● TASK TO CARRY OUT
In the listing below, the lines starting with the line with "You are a computer-use" and going on through the line with "Task: Click empty" are to be reproduced exactly, and only those.

● DATA SHOWN
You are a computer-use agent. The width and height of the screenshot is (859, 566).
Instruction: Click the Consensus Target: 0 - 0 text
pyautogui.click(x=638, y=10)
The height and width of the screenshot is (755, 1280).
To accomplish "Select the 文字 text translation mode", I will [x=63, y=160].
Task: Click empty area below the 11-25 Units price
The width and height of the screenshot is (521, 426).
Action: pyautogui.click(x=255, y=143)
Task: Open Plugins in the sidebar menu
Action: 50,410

* * *

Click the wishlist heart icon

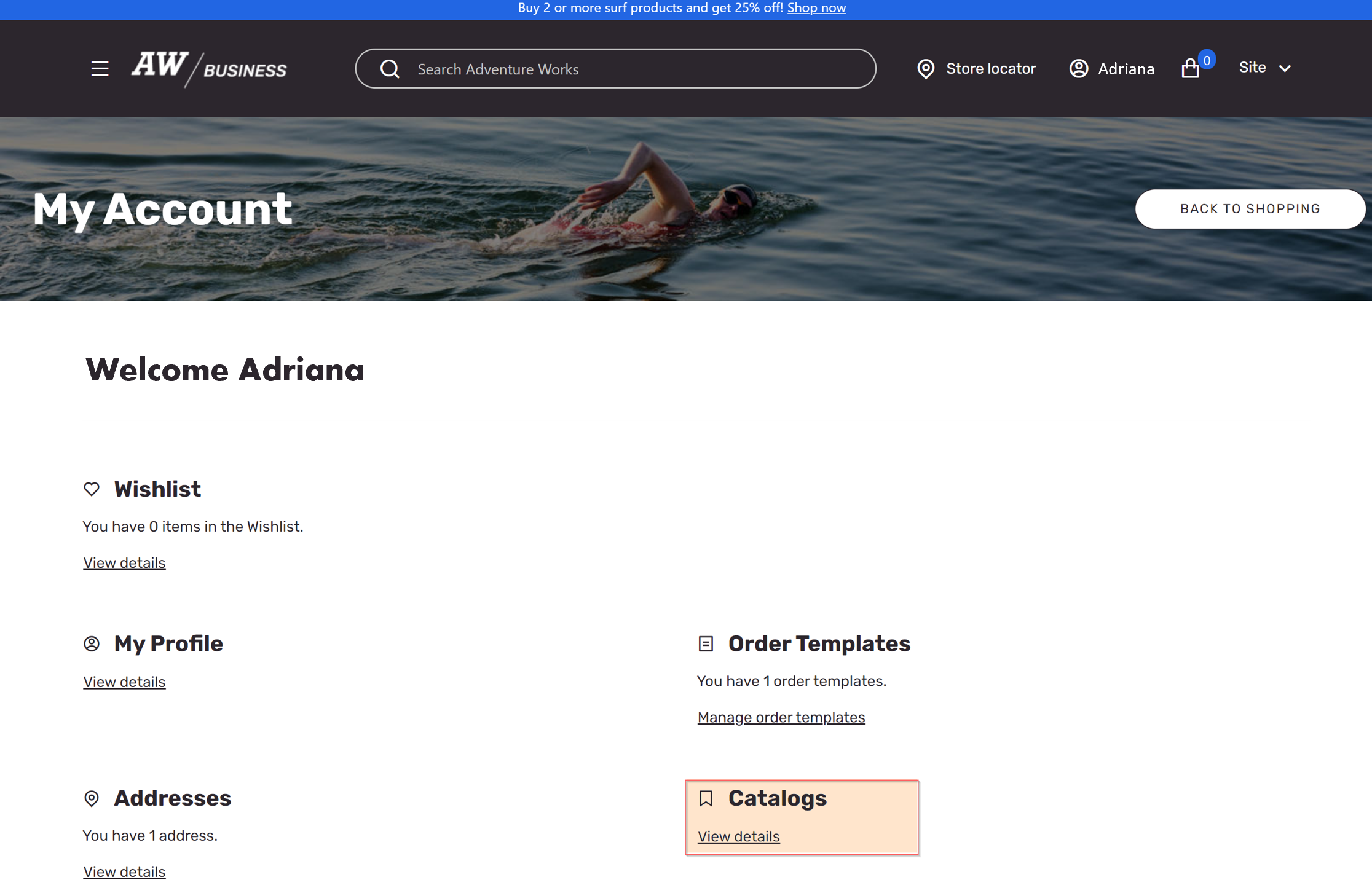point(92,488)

* * *

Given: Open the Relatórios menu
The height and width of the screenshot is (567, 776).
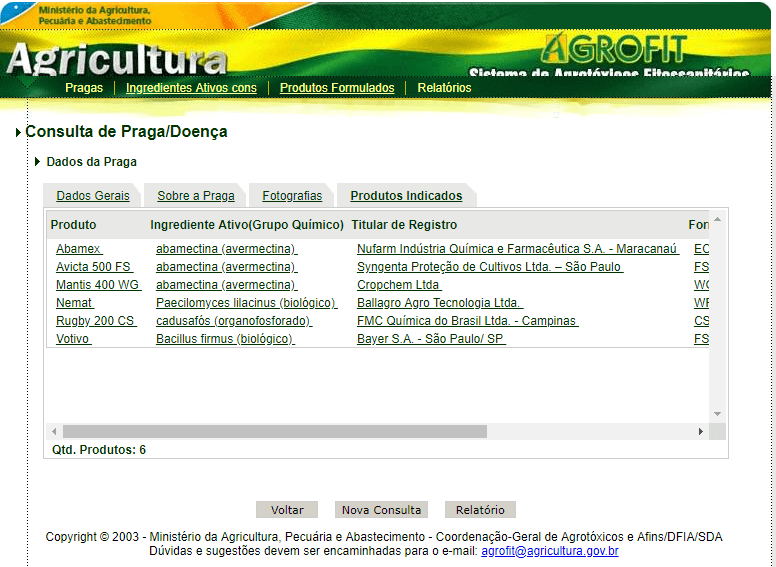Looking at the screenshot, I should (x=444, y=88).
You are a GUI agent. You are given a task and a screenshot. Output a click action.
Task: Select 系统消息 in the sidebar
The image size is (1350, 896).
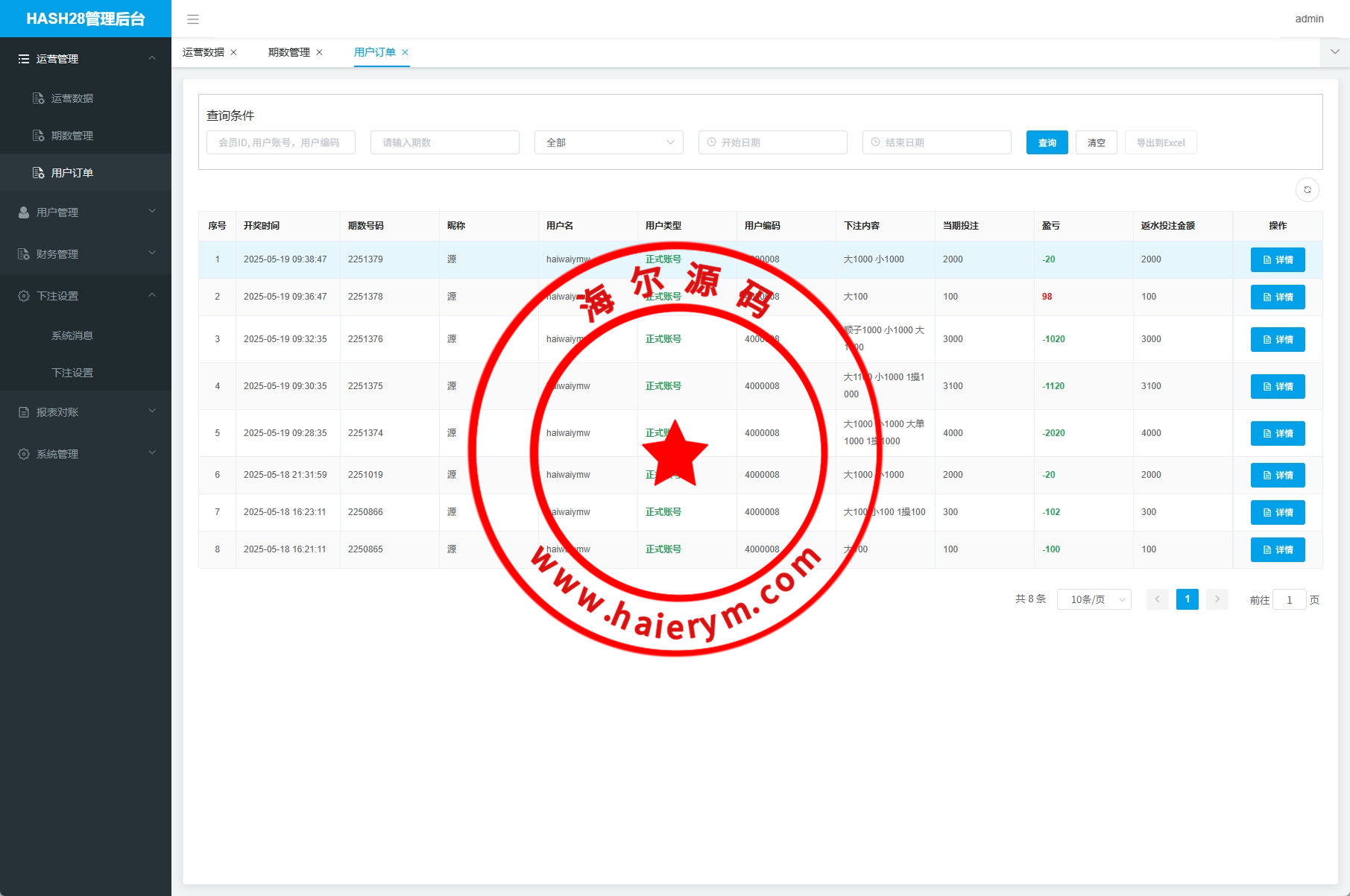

● RESULT
You are a computer-use agent. The width and height of the screenshot is (859, 566).
Instruction: Click the Consensus Target: 0 - 0 text
pyautogui.click(x=638, y=10)
The height and width of the screenshot is (755, 1280).
To accomplish "Select the 文字 text translation mode", I will [x=63, y=160].
Task: Click empty area below the 11-25 Units price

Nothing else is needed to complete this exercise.